Tout aussi habile pour sublimer la géométrie du quotidien en photographie d’architecture, l’artiste se donne le droit de mener parallèlement deux pratiques photographiques très différentes, mais avec la même intention d’offrir des images qui résonnent, à la fois délicates et puissantes.
Nanne Springer a également cofondé la plateforme Lichtkammer avec son conjoint, l’artiste photographe Frédéric Arthur Chabot. Sur ce site web, le couple vend leurs créations sous forme de prints conçus dans leur chambre noire personnelle. Chaque œuvre n’est tirée qu’une seule fois.
Comment l’art s’est-il imposé à toi?
Lors de mes études en Suède, j’ai eu du mal à cultiver un sentiment d’appartenance ainsi que ma compréhension de moi-même et du lieu où je vivais. J’étais assez mécontente de mes choix de cours à l’université, ainsi que des journées courtes et sombres de l’hiver suédois passées dans la solitude. Je ne savais pas du tout ce qui allait se passer lorsque je rentrerais en Allemagne.
Par contre, je me suis rendu compte que ce qui m’avait accompagné en Scandinavie, c’était la photographie. Mes parents m’avaient donné un appareil photo et, chaque jour, pour sortir un peu de ma tête et de ma minuscule chambre d’étudiante qui avait la taille d’une cellule de prison, je prenais des photos. À la façon d’une méditation, d’une auto-guérison. J’ai ainsi découvert ce que je devais faire.

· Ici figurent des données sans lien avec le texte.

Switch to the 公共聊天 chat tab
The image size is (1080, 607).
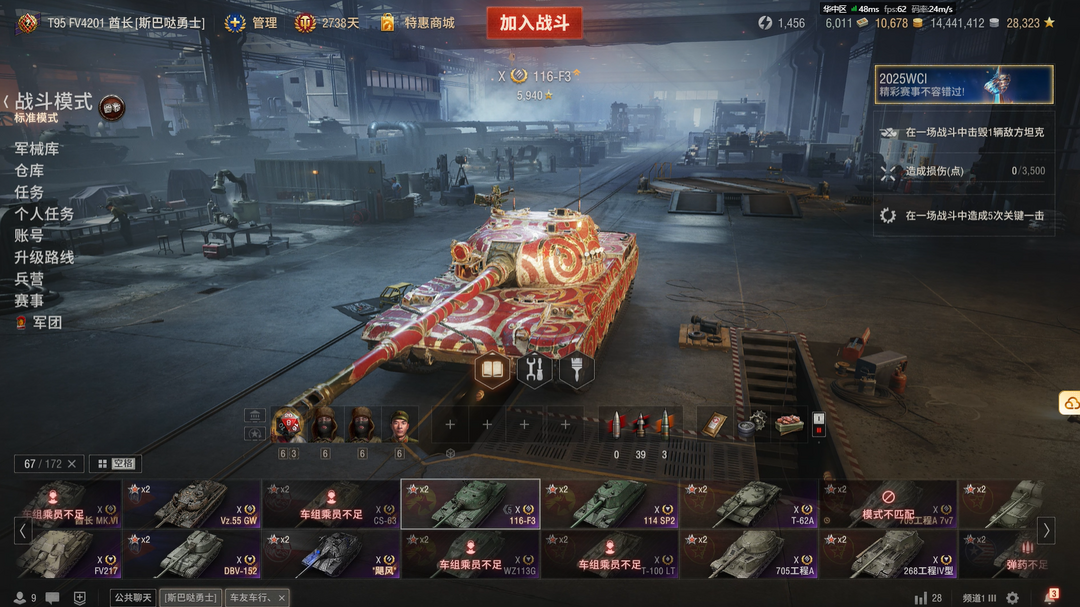133,597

Après l’obtention de mon diplôme en économie et études scandinaves, j’ai déménagé au Canada et je n’ai jamais vraiment travaillé dans le domaine lié à mes études! À la place, je n’ai voulu qu’une seule chose: explorer et comprendre qui je suis en tant que photographe, où cela me mènera et si je pourrais peut-être en vivre un jour.
Comment définis-tu ton univers artistique?
Ce qui est là depuis le début, c’est la photographie argentique. J’aime le processus artisanal, la partie tangible, l’échange palpable et spontané avec mon entourage, les gens, les lieux. Il n’y avait pas vraiment de but par contre, juste l’immense envie d’en faire.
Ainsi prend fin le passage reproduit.